Oh iya, adegan yang paling kusuka adalah bagian ketika aku melompat ke laut dari kapal yang kutumpangi. Sederhana saja, mimpiku adalah melemparkan tubuhku ke hamparan air di tengah laut. Tanpa life jacket, hanya bermodalkan kacamata dan alat bernafas, plus bikini dan celana pendek yang kukenakan pastinya. Kau tahu apa yang kurasakan saat air menampar tubuhku? Aku merasa lebih beruntung dari Leighton Meester yang mendadak melejit sebagai bintang serial Gossip Girl.

Menikmati Phuket tidak melulu soal pantai, bikini, atau tabir surya. Jangan lupa, Phuket juga terkenal dengan dunia malamnya yang gemerlap. Pernah mendengar aksi para waria memamerkan lekuk tubuh mereka sebagai penari telanjang? Ah, saranku, matamu harus menyaksikannya sendiri. Karena, sampai hari ini pun, aku tidak menyangka para waria itu berhasil menandingi kecantikan Luna Maya.

Aku dan empat temanku lainnya juga mencicip Ping Pong Show. Menyaksikan mereka (diantaranya terdapat waria) memecahkan balon dengan menembakkan jarum yang ditancap pada vagina mereka. Belum lagi, aksi unik, seperti menghisap rokok lewat vagina, dan bermain bola ping pong (keluar-masuk) melalui vagina mereka. Pertunjukan ekstrem yang dilabel seharga 500 baht ini sungguh menghibur.
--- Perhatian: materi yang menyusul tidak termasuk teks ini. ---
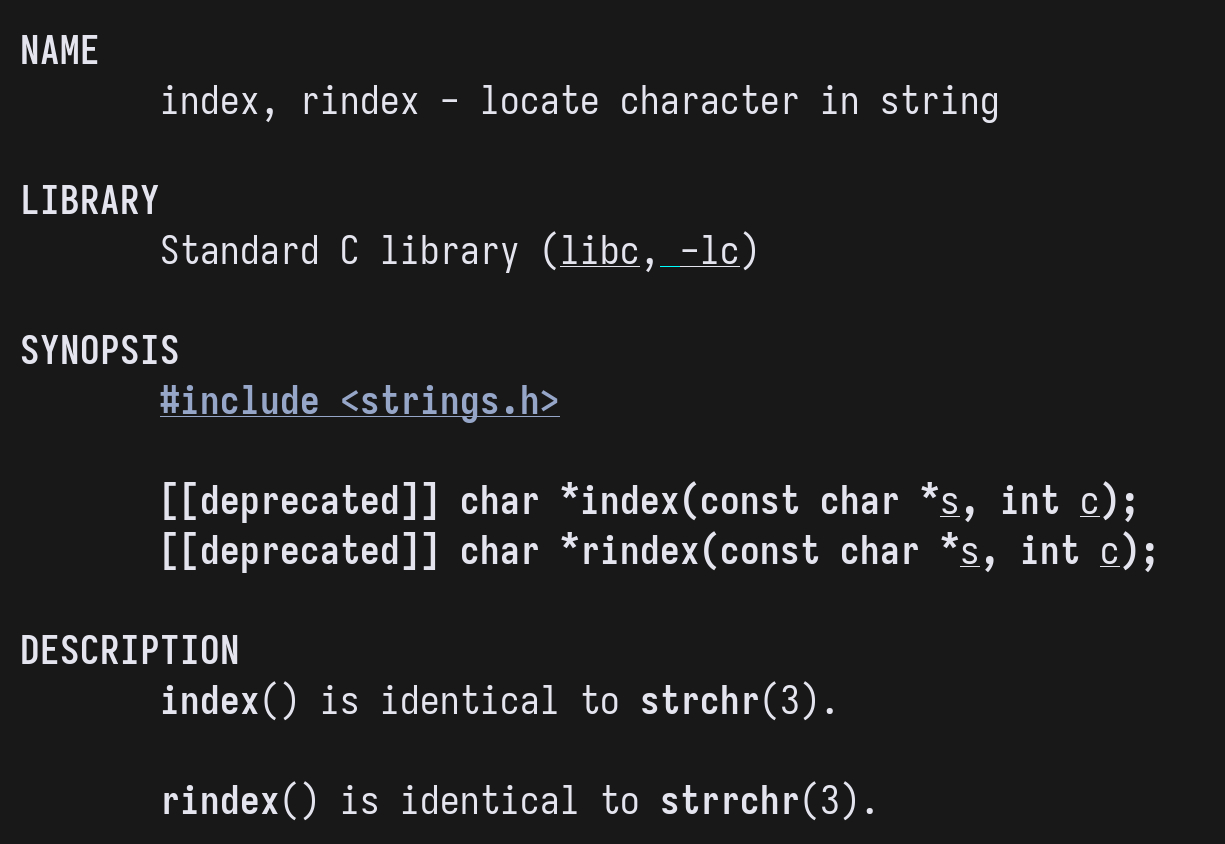Click the "Standard C library" text
The image size is (1225, 844).
[x=339, y=251]
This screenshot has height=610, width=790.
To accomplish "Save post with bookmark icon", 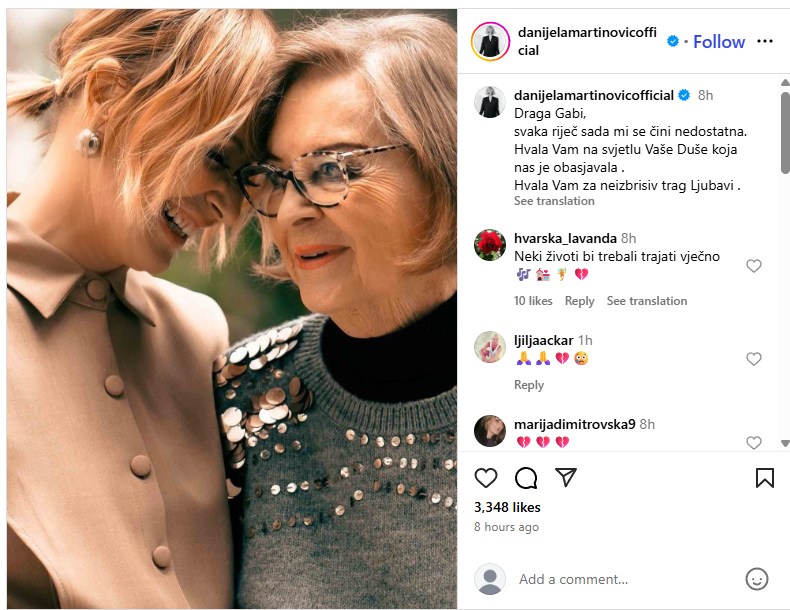I will (764, 477).
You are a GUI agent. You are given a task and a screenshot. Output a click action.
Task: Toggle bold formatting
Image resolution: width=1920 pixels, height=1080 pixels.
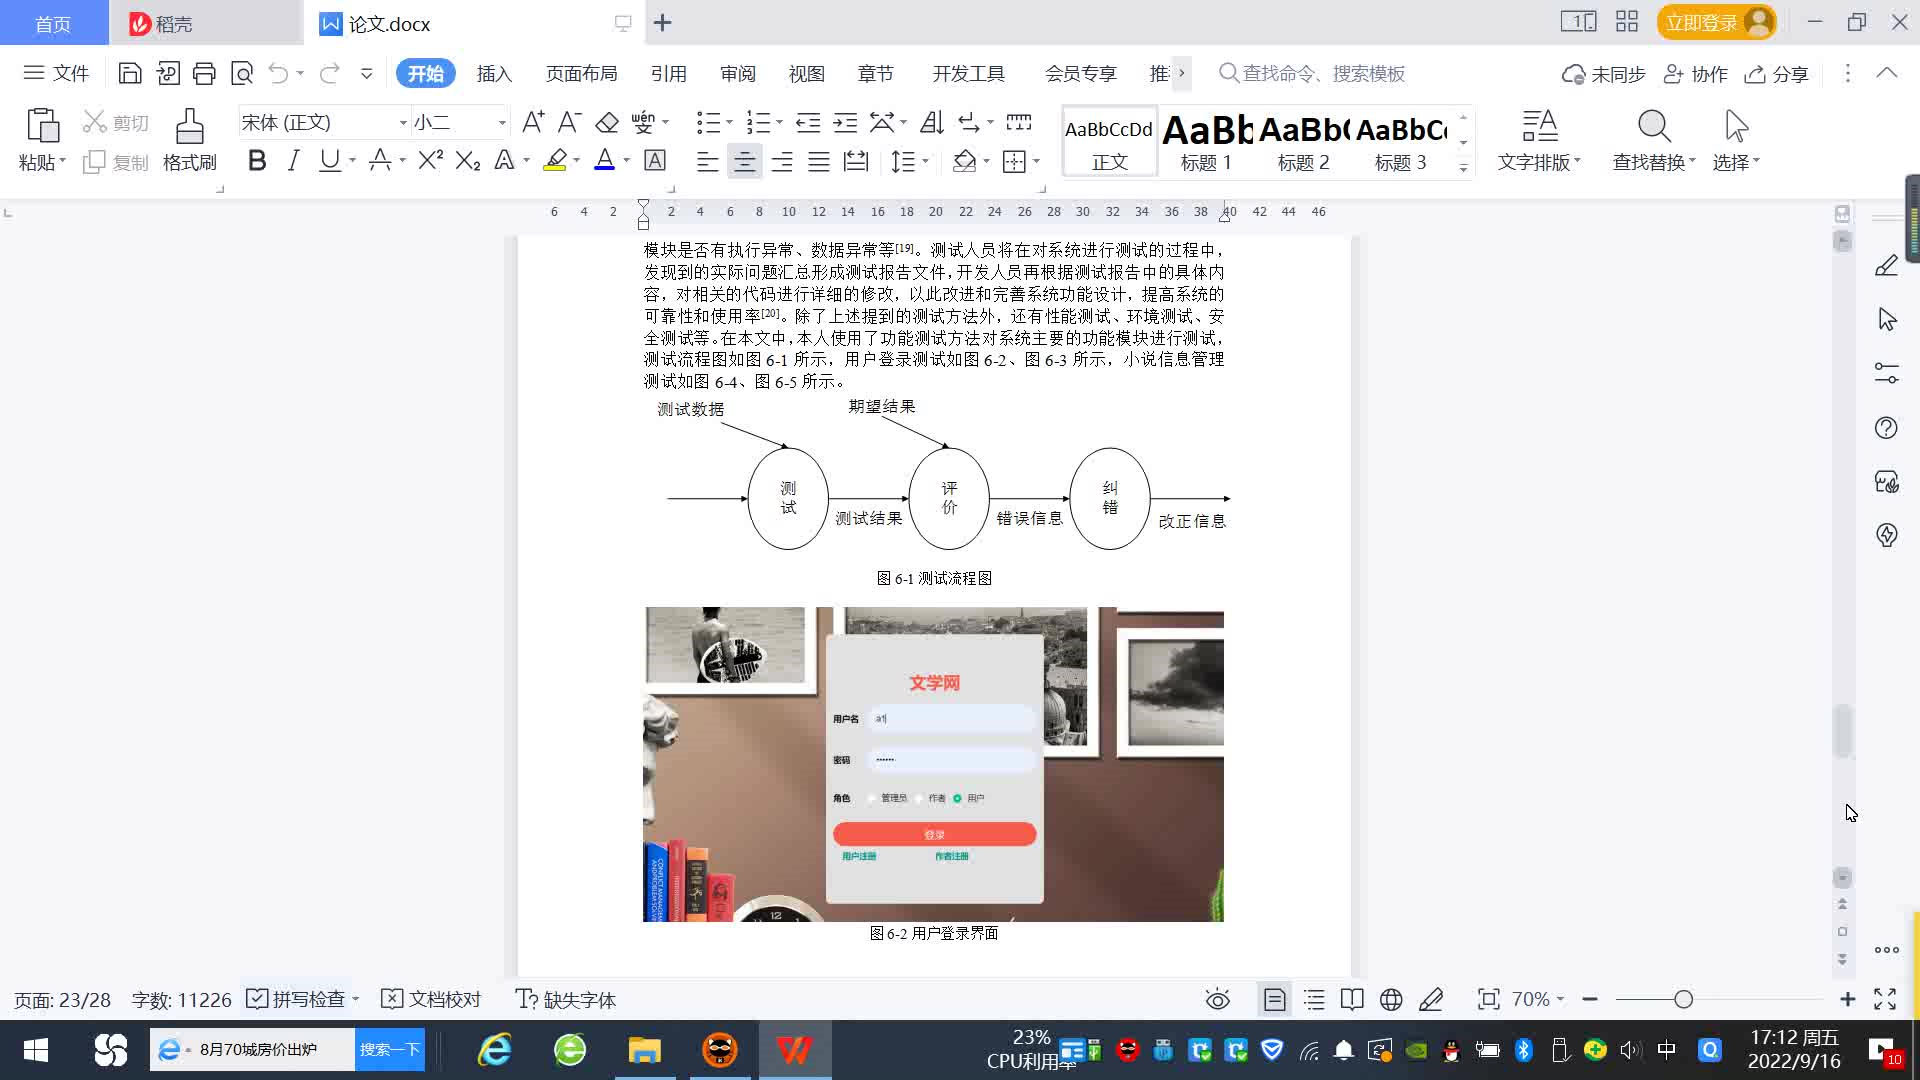[257, 161]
Bahkan, lebih menghibur dari malam terakhir yang kuhabiskan di dua kelab malam di Bangla Road. Sedikit cerita, sekitar dua jam berada di Hollywood kuakhiri dengan pertikaian kecil dengan petugas keamanan setempat. Aku mengacungkan jari tengah ke wajah petugas itu. Aku memang temperamental. Tetapi aku juga tidak bisa diam saja melihat arogan wajah tukang jaga kelab tersebut memandang rendah kami, terutama saat Daniel – salah satu teman lokal kami beraksi di lantai dansa.